When taking the decision to trade your gas-powered set of wheels for a more eco-friendly, all-electric option, you will find an increasingly wider range of green offerings on the market, from mild hybrids to full electric vehicles (EVs). Two of the strongest options to eat up significant miles on electric power alone are Chevrolet Volt and the Nissan Leaf. The Leaf is pure EV, the Volt uses a range extender to kick in after up to 60+ kilometres of EV driving.

But which one really is the best? Because there can technically be only one. Well, according to a study by the Idaho National Laboratory (INL) it all boils down to what your objectives and priorities are, because really, the differences aren’t that significant.

The data was collected in 2012 and 2013, from 4,000 Nissan Leaf and 1,800 Chevrolet Volt owners across the United States. The results of the study seemed surprising to some, but read as common sense to me. For instance, the INL’s document reveals that Volt owners will drive an average of 12,238 miles (a speck under 20,000 km) a year, which is about a thousand miles more than the national average. Understandably, the average number of miles driven by Leaf owners is significantly lower, 25 percent lower. There’s no inexplicable phenomenon here: the Volt benefits from a range extender (to end the electric/not electric debate), whereas the Leaf can only rely on its electric powertrain, which limits its range between time-consuming charging periods.

However, what might blow your mind is the all-electric numbers. If we are looking at the same 15,600-km average for the Leaf, the Volt goes down a serious notch to land at a 14,600 electric kilometres average, which is obviously less than the Leaf, but still pretty close considering the former Volt generation only had about 60 km of gas-free range. So it seems like everything the Leaf does, the Volt can do as well and even better. But consider this: 15,600 km a year is about 42 kilometres in a day. Any EV can do 42 kilometres in a day. That’s roughly 20 km going and 20 km back. Even the Volt can do that, especially if you throw the charging at work and home factor into the equation. Even some plug-in hybrids might get away with those numbers.

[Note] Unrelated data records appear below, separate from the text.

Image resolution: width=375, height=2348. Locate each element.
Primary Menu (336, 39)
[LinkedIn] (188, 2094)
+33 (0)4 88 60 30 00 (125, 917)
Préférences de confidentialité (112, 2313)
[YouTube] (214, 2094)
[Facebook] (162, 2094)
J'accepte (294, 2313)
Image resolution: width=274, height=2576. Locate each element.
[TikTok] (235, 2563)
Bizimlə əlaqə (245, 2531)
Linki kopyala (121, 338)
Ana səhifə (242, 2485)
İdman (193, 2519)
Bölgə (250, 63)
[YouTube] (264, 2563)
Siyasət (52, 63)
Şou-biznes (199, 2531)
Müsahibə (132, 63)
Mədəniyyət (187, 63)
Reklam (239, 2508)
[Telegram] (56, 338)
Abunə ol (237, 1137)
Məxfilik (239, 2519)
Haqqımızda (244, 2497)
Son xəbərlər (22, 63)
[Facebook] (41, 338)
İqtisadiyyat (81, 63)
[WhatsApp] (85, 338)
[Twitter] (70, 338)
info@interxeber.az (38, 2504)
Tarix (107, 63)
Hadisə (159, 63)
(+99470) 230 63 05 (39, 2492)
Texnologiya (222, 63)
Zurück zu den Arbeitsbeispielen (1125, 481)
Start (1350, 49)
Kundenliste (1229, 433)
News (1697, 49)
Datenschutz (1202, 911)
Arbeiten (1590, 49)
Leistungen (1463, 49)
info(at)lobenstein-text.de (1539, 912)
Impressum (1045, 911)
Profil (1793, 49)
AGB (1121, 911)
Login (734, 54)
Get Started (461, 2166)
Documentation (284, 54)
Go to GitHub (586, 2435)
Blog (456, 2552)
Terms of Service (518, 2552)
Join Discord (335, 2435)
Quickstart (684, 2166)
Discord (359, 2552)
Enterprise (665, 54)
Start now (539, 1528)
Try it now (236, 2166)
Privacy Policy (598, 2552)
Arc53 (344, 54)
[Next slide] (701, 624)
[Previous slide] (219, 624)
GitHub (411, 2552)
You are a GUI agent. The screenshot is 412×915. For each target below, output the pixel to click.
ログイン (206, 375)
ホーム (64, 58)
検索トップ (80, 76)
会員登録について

The actual useful information we can pull from this study is not how surprising it is that Volt owners will drive roughly the same amount of electric kilometres as the Leaf owners, but rather how well it illustrates both models’ capacities and their owners’ habits. For instance, Volt owners like to live more “dangerously” by being more prone to depleting the battery of their car (again: range extender). However, they will tend to charge their vehicle more often, 1.6 times a day versus 1.1 for the Leaf. Most EV owners will also choose to charge their vehicle at home (half of the participants charged at home only), or at work, leaving the public charging stations behind. This can be explained by the fact that unlike at a gas station, the car has to stay at the charging station for a period of time. The driver has to remain in the area for a while and unless said driver is Christmas shopping or working in the area, the convenience of those stations is rather limited. What the study also tells us is that people who opt for EVs tend to have shorter daily commute needs. And that in the end, the choice of an electric vehicle shouldn’t have anything to do with the electric range it provides as they all more or less will get you similar numbers (except if you consider buying a Tesla which currently plays in a league of its own).

The Volt provides more flexibility because of its generator, that’s no surprise. It knows no such thing as limits, that’s if you are willing to rely on gas to help you get wherever you need to be that’s further away than 60 or 70 kilometres. If on the other hand, the idea behind spending that much money on a single car is to never have to stop at the gas pump again, then the Leaf will be your pick. It’s all about setting priorities and preferences. Or liking the design of one over the others.